Die Rückkehr eines Klassikers
Das japanische Sci-Fi-Epos Galaxy Express 999 kehrt 48 Jahre nach dem Start des Mangas von Leiji Matsumoto als neuer Kinofilm zurück. Die Produktion knüpft an eine Serie an, die 1977 begann und das Anime-Genre durch ihre melancholische Erzählweise prägte.
Warum das Epos bis heute fasziniert
Die Erzählung über den Waisenjungen Tetsuro Hoshino und seine Begleiterin Maetel thematisiert die soziale Kluft zwischen den Besitzern mechanischer Körper und den Menschen aus Fleisch und Blut. Die Ästhetik des dampfbetriebenen Zuges im All dient als Kontrastpunkt zu den sterilen Sci-Fi-Szenarien der 1970er Jahre.
- Tetsuros Reise zur Andromeda-Galaxie spiegelt den Verlust der Kindheit wider.
- Der Galaxy Express 999 fungiert als Allegorie für das Leben, in dem jeder Halt einen Abschied bedeutet.
- Die visuelle Gestaltung nutzt Leiji Matsumotos charakteristische, langgezogene Proportionen der Charaktere.
Ein Blick zurück auf das Meisterwerk
Der Ursprung liegt im Manga von 1977, der im Magazin Shonen King erschien. Bereits 1979 folgte der erste Kinofilm unter der Regie von Rintaro, der weltweit für seine düstere Stimmung und den Soundtrack von Ichiro Fujiyama Aufmerksamkeit erregte.
- Der erste Film spielte 1979 in Japan rund 1,65 Milliarden Yen ein und war damit ein finanzieller Erfolg.
- Es folgten mehrere Fortsetzungen wie Adieu Galaxy Express 999 (1981) und diverse TV-Specials.
- Die Serie umfasst 113 Episoden, die zwischen 1978 und 1981 auf Fuji TV ausgestrahlt wurden.
Studio-Historie und Produktionshintergrund
Das Studio Toei Animation, verantwortlich für die ursprüngliche Adaption, übernimmt erneut die Federführung. Toei Animation gilt als eines der ältesten und größten Studios Japans, bekannt für Marken wie Dragon Ball, One Piece und Sailor Moon.

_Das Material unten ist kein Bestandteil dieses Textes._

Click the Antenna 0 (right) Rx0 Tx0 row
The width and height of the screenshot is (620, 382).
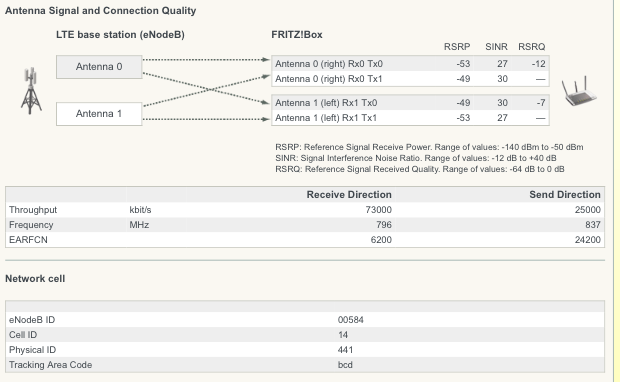[x=410, y=64]
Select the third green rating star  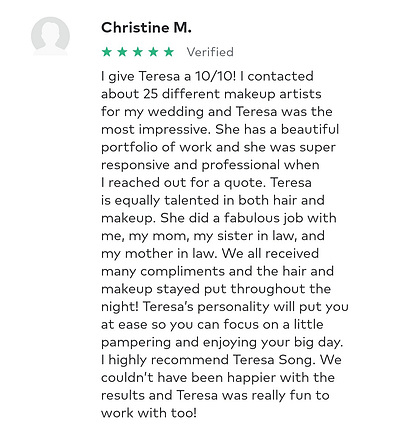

- Die Expertise für Weltraum-Epen liegt bei Toei durch Produktionen wie Captain Harlock.
- Regisseur Rintaro, der den 1979er Film prägte, gilt als Mentor für eine ganze Generation von Animatoren.

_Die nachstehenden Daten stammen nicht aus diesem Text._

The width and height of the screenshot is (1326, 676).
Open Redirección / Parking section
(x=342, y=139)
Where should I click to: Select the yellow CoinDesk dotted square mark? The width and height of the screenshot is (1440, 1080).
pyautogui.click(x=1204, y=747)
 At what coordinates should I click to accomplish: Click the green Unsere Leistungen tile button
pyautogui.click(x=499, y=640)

- Das Studio greift auf die ursprünglichen Archive von Leiji Matsumoto zurück, der 2023 verstarb.
Branchenkontext und vergleichbare Releases
Die Neuauflage reiht sich in eine Phase ein, in der Studios verstärkt auf etablierte Marken der 70er und 80er Jahre setzen. Ähnliche Projekte wie die Neuverfilmungen von Space Battleship Yamato (bekannt als Star Blazers) zeigen das Interesse an einer älteren Zielgruppe.
- Der Erfolg von Evangelion: New Theatrical Edition bewies, dass ein Jahrzehnte altes Franchise ein modernes Publikum erreichen kann.

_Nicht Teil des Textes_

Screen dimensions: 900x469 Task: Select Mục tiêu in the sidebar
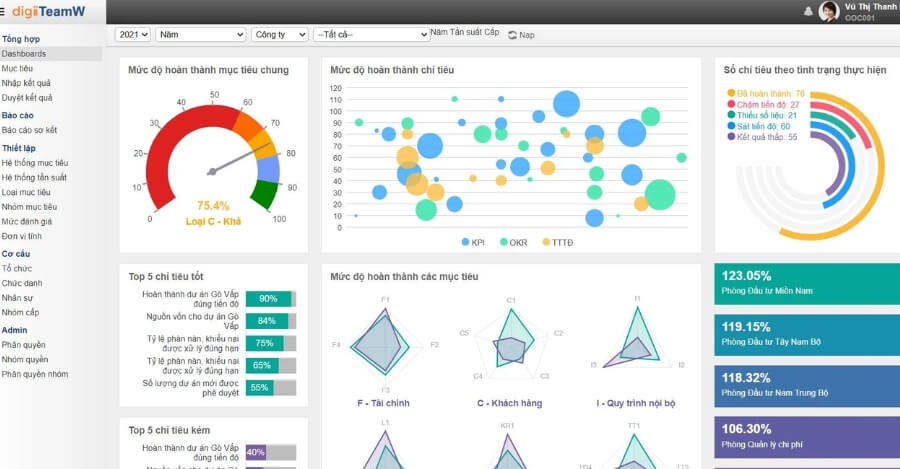click(17, 68)
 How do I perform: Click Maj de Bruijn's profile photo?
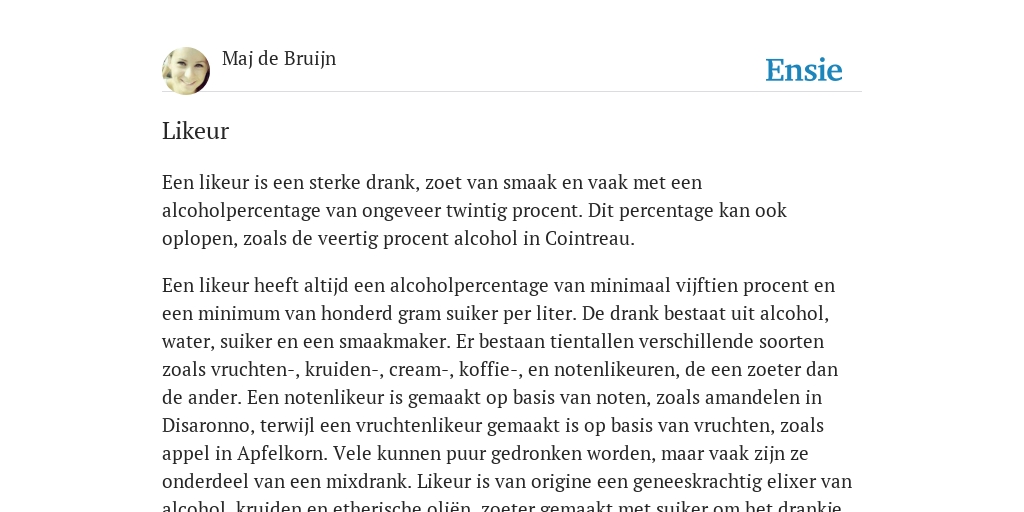(x=186, y=71)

- Die Branche reagiert auf die kaufkräftige Fangemeinde, die mit diesen Stoffen aufgewachsen ist.
- Der Markt für nostalgische Science-Fiction-Anime wächst durch Streaming-Plattformen, die das Archivmaterial weltweit zugänglich machen.
Was wir vom neuen Film erwarten
Offizielle Details zu Regie oder Drehbuch bleiben unter Verschluss. Erwartet wird eine visuelle Modernisierung durch CGI, die den handgezeichneten Stil der späten 70er Jahre respektiert.
- Die Handlung könnte die Lücke zwischen den Originalfilmen schließen oder eine eigenständige Geschichte im Matsumoto-Universum erzählen.
- Die Besetzung der Sprecherrolle für Maetel steht im Fokus, da diese Stimme seit Jahrzehnten mit der Figur identifiziert wird.
- Das Projekt nutzt die vorhandene Fangemeinde in Asien und Europa, um eine neue Generation für das Genre der Space Opera zu begeistern.
Die Produktion steht unter der Aufsicht des Leiji Matsumoto Estate, um die Integrität der Vorlage zu bewahren. Das Budget reflektiert den aktuellen Standard für große Anime-Kinoproduktionen bei Toei Animation.